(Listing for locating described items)

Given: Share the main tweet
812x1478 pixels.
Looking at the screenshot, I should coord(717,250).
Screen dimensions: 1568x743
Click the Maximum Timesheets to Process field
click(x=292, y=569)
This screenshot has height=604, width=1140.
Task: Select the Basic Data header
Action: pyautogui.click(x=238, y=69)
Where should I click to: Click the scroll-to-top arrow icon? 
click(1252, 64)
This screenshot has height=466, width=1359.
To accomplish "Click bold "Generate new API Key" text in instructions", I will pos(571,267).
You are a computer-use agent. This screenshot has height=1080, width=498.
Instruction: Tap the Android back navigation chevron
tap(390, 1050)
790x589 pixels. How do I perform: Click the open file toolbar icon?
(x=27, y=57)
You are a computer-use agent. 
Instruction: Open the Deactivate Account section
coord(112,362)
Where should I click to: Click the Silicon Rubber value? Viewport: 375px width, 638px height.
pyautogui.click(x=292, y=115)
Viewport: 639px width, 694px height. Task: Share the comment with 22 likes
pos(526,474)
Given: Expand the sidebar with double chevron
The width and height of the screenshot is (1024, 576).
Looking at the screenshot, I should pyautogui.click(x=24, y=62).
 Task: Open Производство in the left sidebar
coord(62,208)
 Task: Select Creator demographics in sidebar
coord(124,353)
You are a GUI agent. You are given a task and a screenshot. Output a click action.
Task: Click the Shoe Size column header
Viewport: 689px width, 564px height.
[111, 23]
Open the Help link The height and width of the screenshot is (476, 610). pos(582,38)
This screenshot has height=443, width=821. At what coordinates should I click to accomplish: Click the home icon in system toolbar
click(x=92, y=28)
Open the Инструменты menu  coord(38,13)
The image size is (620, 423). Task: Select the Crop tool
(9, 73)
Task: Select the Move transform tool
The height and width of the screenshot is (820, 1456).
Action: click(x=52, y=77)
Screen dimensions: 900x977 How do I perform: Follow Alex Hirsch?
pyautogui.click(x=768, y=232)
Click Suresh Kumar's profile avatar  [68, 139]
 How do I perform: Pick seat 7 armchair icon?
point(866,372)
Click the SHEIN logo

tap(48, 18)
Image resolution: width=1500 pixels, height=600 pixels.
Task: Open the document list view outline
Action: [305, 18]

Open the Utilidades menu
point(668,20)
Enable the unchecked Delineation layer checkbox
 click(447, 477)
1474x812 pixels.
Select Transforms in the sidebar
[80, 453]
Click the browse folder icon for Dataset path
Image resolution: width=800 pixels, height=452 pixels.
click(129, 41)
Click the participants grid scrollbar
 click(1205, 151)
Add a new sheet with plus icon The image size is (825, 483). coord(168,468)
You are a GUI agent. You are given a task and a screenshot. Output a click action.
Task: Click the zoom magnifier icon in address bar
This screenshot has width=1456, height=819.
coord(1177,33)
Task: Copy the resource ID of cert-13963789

• _EXERCISE REQUIREMENTS_
Extract every line of the listing above that contains the word "Select".

• _TASK OUTPUT_
Task: Select the Basic Data header
 Task: Select Creator demographics in sidebar
The image size is (620, 423). Task: Select the Crop tool
Task: Select the Move transform tool
Select Transforms in the sidebar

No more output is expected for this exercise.